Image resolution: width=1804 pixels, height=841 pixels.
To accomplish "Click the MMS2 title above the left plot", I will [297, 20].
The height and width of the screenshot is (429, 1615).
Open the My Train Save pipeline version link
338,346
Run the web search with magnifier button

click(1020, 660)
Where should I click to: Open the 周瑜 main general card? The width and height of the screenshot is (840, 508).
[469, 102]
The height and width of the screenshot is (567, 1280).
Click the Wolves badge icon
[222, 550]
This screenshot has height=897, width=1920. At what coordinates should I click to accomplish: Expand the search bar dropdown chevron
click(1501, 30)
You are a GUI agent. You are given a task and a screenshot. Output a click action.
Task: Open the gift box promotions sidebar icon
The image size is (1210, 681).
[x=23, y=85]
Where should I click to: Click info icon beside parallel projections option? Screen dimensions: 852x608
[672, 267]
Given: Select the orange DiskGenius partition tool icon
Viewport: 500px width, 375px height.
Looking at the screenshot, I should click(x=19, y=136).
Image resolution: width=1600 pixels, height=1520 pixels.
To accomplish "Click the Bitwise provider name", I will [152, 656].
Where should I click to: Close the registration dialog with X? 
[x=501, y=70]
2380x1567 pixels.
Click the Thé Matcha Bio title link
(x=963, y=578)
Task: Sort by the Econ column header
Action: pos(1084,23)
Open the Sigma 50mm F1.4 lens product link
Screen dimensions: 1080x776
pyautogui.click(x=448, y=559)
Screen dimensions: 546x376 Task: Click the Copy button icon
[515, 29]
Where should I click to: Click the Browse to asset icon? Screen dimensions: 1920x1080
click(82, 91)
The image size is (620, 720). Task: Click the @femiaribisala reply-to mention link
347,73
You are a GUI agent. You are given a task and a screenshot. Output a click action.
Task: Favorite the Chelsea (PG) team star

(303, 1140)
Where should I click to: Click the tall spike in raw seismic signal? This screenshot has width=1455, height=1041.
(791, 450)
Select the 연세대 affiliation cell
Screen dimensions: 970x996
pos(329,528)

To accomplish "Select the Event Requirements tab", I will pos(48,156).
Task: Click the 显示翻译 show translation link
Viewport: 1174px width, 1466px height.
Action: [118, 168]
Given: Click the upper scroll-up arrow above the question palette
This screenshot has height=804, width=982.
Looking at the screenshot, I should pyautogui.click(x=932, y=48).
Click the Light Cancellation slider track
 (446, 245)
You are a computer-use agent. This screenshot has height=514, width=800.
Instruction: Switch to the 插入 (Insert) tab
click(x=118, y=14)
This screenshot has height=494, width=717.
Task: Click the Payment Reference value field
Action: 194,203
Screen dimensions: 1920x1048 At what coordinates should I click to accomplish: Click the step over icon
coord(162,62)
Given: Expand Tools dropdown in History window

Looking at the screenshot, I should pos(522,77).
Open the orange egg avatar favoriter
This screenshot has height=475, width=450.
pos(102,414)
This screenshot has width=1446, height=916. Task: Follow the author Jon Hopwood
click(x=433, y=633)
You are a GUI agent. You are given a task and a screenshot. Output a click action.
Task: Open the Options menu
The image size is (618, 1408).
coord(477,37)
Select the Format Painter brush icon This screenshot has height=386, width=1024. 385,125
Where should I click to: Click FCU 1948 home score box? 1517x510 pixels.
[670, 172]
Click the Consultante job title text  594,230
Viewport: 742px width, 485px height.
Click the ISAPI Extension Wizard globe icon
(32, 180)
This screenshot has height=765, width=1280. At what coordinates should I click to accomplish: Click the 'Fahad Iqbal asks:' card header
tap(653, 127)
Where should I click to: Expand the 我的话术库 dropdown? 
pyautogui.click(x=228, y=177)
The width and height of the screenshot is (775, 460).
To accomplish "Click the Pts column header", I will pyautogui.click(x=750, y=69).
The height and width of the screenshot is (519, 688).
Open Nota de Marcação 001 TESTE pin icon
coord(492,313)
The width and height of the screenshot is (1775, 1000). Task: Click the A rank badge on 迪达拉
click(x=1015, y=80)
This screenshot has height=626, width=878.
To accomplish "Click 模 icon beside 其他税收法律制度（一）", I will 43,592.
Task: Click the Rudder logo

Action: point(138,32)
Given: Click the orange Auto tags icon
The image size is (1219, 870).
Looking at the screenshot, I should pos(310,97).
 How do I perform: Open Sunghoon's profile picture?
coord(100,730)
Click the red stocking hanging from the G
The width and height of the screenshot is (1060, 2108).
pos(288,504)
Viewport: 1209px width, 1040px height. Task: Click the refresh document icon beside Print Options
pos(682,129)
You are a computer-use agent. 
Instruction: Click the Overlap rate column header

---

_Exercise requirements_:
Transcribe the entire listing above exactly as written.

_The completed task_:
Image resolution: width=1804 pixels, height=841 pixels.
To accomplish "Click the MMS2 title above the left plot", I will [297, 20].
The height and width of the screenshot is (429, 1615).
Open the My Train Save pipeline version link
338,346
Run the web search with magnifier button

click(1020, 660)
Where should I click to: Open the 周瑜 main general card? The width and height of the screenshot is (840, 508).
[469, 102]
The height and width of the screenshot is (567, 1280).
Click the Wolves badge icon
[222, 550]
This screenshot has height=897, width=1920. At what coordinates should I click to accomplish: Expand the search bar dropdown chevron
click(1501, 30)
You are a GUI agent. You are given a task and a screenshot. Output a click action.
Task: Open the gift box promotions sidebar icon
The image size is (1210, 681).
[x=23, y=85]
Where should I click to: Click info icon beside parallel projections option? Screen dimensions: 852x608
[672, 267]
Given: Select the orange DiskGenius partition tool icon
Viewport: 500px width, 375px height.
Looking at the screenshot, I should click(x=19, y=136).
Image resolution: width=1600 pixels, height=1520 pixels.
To accomplish "Click the Bitwise provider name", I will [152, 656].
Where should I click to: Close the registration dialog with X? 
[x=501, y=70]
2380x1567 pixels.
Click the Thé Matcha Bio title link
(x=963, y=578)
Task: Sort by the Econ column header
Action: pos(1084,23)
Open the Sigma 50mm F1.4 lens product link
Screen dimensions: 1080x776
pyautogui.click(x=448, y=559)
Screen dimensions: 546x376 Task: Click the Copy button icon
[515, 29]
Where should I click to: Click the Browse to asset icon? Screen dimensions: 1920x1080
click(82, 91)
The image size is (620, 720). Task: Click the @femiaribisala reply-to mention link
347,73
You are a GUI agent. You are given a task and a screenshot. Output a click action.
Task: Favorite the Chelsea (PG) team star

(303, 1140)
Where should I click to: Click the tall spike in raw seismic signal? This screenshot has width=1455, height=1041.
(791, 450)
Select the 연세대 affiliation cell
Screen dimensions: 970x996
pos(329,528)

To accomplish "Select the Event Requirements tab", I will pos(48,156).
Task: Click the 显示翻译 show translation link
Viewport: 1174px width, 1466px height.
Action: [118, 168]
Given: Click the upper scroll-up arrow above the question palette
This screenshot has height=804, width=982.
Looking at the screenshot, I should pyautogui.click(x=932, y=48).
Click the Light Cancellation slider track
 (446, 245)
You are a computer-use agent. This screenshot has height=514, width=800.
Instruction: Switch to the 插入 (Insert) tab
click(x=118, y=14)
This screenshot has height=494, width=717.
Task: Click the Payment Reference value field
Action: 194,203
Screen dimensions: 1920x1048 At what coordinates should I click to accomplish: Click the step over icon
coord(162,62)
Given: Expand Tools dropdown in History window

Looking at the screenshot, I should pos(522,77).
Open the orange egg avatar favoriter
This screenshot has height=475, width=450.
pos(102,414)
This screenshot has width=1446, height=916. Task: Follow the author Jon Hopwood
click(x=433, y=633)
You are a GUI agent. You are given a task and a screenshot. Output a click action.
Task: Open the Options menu
The image size is (618, 1408).
coord(477,37)
Select the Format Painter brush icon This screenshot has height=386, width=1024. 385,125
Where should I click to: Click FCU 1948 home score box? 1517x510 pixels.
[670, 172]
Click the Consultante job title text  594,230
Viewport: 742px width, 485px height.
Click the ISAPI Extension Wizard globe icon
(32, 180)
This screenshot has height=765, width=1280. At what coordinates should I click to accomplish: Click the 'Fahad Iqbal asks:' card header
tap(653, 127)
Where should I click to: Expand the 我的话术库 dropdown? 
pyautogui.click(x=228, y=177)
The width and height of the screenshot is (775, 460).
To accomplish "Click the Pts column header", I will pyautogui.click(x=750, y=69).
The height and width of the screenshot is (519, 688).
Open Nota de Marcação 001 TESTE pin icon
coord(492,313)
The width and height of the screenshot is (1775, 1000). Task: Click the A rank badge on 迪达拉
click(x=1015, y=80)
This screenshot has height=626, width=878.
To accomplish "Click 模 icon beside 其他税收法律制度（一）", I will 43,592.
Task: Click the Rudder logo

Action: point(138,32)
Given: Click the orange Auto tags icon
The image size is (1219, 870).
Looking at the screenshot, I should pos(310,97).
 How do I perform: Open Sunghoon's profile picture?
coord(100,730)
Click the red stocking hanging from the G
The width and height of the screenshot is (1060, 2108).
pos(288,504)
Viewport: 1209px width, 1040px height. Task: Click the refresh document icon beside Print Options
pos(682,129)
You are a computer-use agent. 
Instruction: Click the Overlap rate column header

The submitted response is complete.